Additional visualizations for gene/sample level QC assessment
To evaluate the difference between the count distributions before and
after normalization, let’s extract the raw counts and the rlog
normalized counts, and coerce them to tibble
s.
raw_counts = as_tibble(counts(dds), rownames = 'id')

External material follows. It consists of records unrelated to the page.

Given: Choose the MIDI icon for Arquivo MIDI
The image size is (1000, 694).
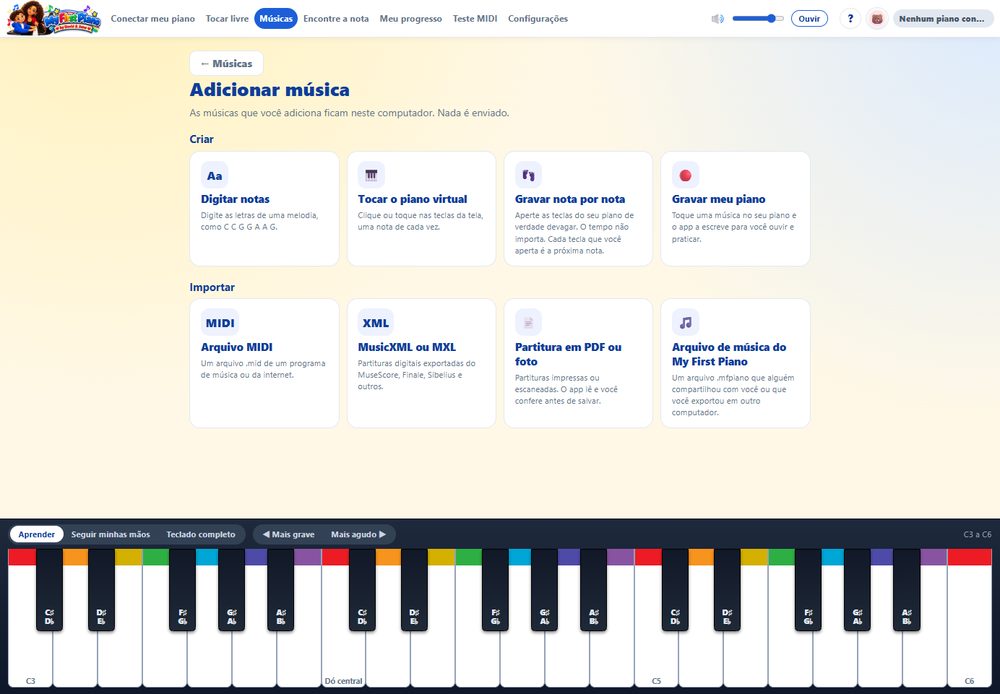Looking at the screenshot, I should tap(220, 323).
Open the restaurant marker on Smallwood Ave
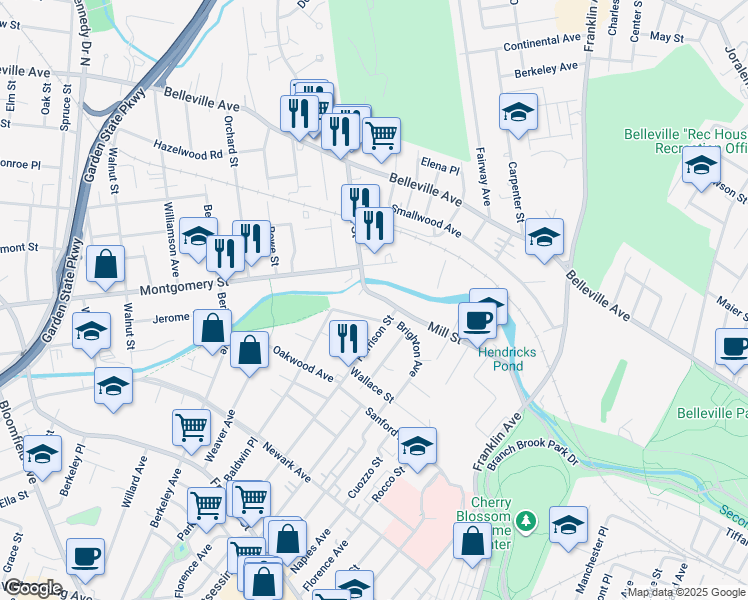This screenshot has width=748, height=600. click(x=373, y=225)
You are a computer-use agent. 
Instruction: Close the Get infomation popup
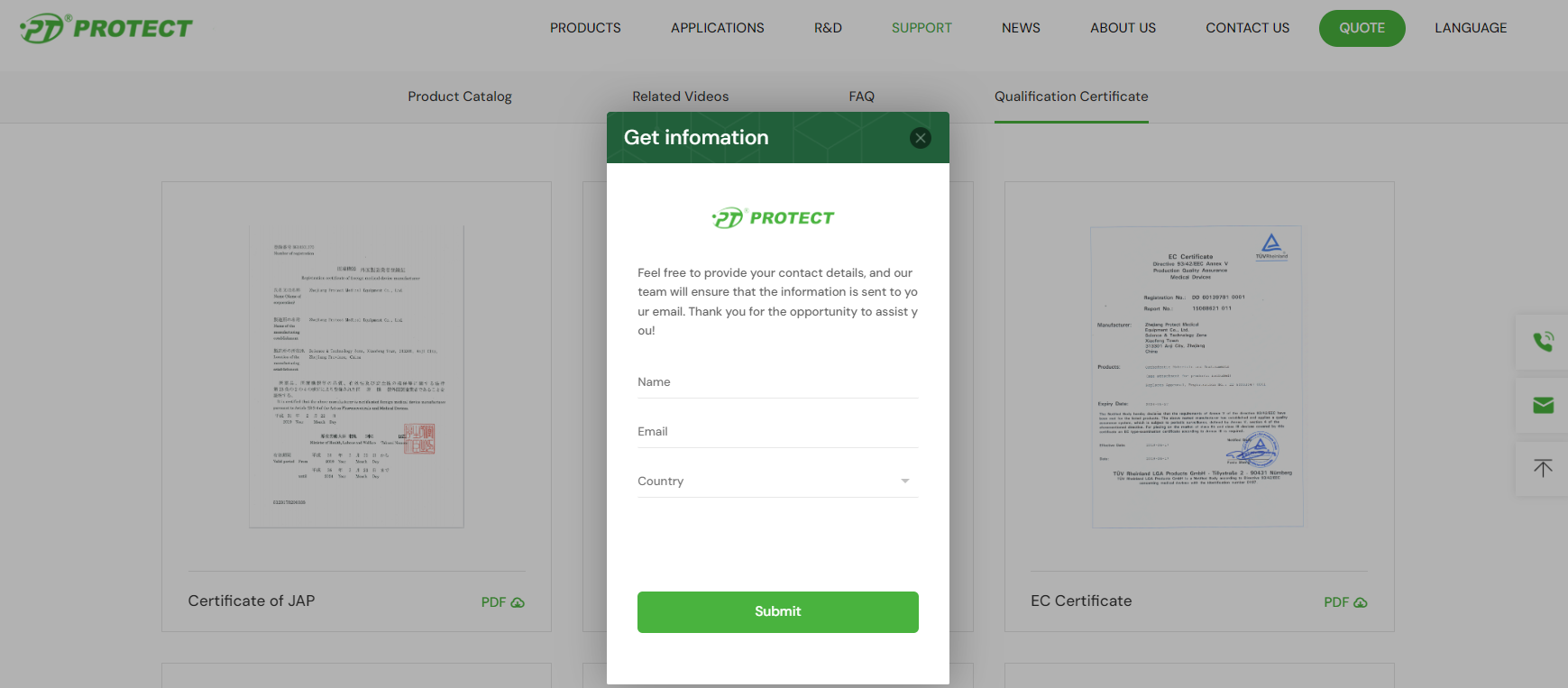[x=920, y=138]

norm_counts = as_tibble(assay(rld), rownames = 'id')
raw_counts
# A tibble: 55,492 × 7
id sample_A sample_B sample_C sample_D sample_E sample_F
<chr> <int> <int> <int> <int> <int> <int>
1 ENSMUSG00000000001 1041 905 1296 3481 1283 1921
2 ENSMUSG00000000003 0 0 0 0 0 0
3 ENSMUSG00000000028 1043 1232 1664 2690 1825 2720
4 ENSMUSG00000000031 1819 914 1618 8618 1350 1222
5 ENSMUSG00000000037 19 11 18 48 37 29
6 ENSMUSG00000000049 18 1 4 24 1 1
7 ENSMUSG00000000056 14972 14768 21026 22962 22263 23622
8 ENSMUSG00000000058 1 0 0 0 0 0
9 ENSMUSG00000000078 888 607 911 1689 738 1180
10 ENSMUSG00000000085 402 483 744 898 811 1261
# ℹ 55,482 more rows
norm_counts
# A tibble: 16,249 × 7
id sample_A sample_B sample_C sample_D sample_E sample_F
<chr> <dbl> <dbl> <dbl> <dbl> <dbl> <dbl>
1 ENSMUSG00000000001 10.5 10.4 10.4 10.8 10.4 10.6
2 ENSMUSG00000000028 10.6 10.7 10.7 10.7 10.8 11.0
3 ENSMUSG00000000031 11.2 10.5 10.7 11.9 10.6 10.3
4 ENSMUSG00000000037 4.64 4.56 4.58 4.66 4.72 4.62
5 ENSMUSG00000000049 3.02 2.82 2.84 2.94 2.81 2.81
6 ENSMUSG00000000056 14.3 14.3 14.3 13.9 14.4 14.2
7 ENSMUSG00000000078 10.1 9.77 9.86 9.93 9.68 9.90
8 ENSMUSG00000000085 9.28 9.41 9.53 9.23 9.60 9.80
9 ENSMUSG00000000088 10.4 10.6 10.7 10.5 10.5 10.2
10 ENSMUSG00000000093 3.88 3.89 3.93 3.91 3.94 3.99
# ℹ 16,239 more rows
Next, this is the perfect opportunity to use
tidyr::pivot_longer()
because we want to use
ggplot()
for the bar plots, but the data is currently in
the wide form, not the tidy form!
tidy_raw = tidyr::pivot_longer(raw_counts, -id, names_to = 'sample', values_to = 'counts')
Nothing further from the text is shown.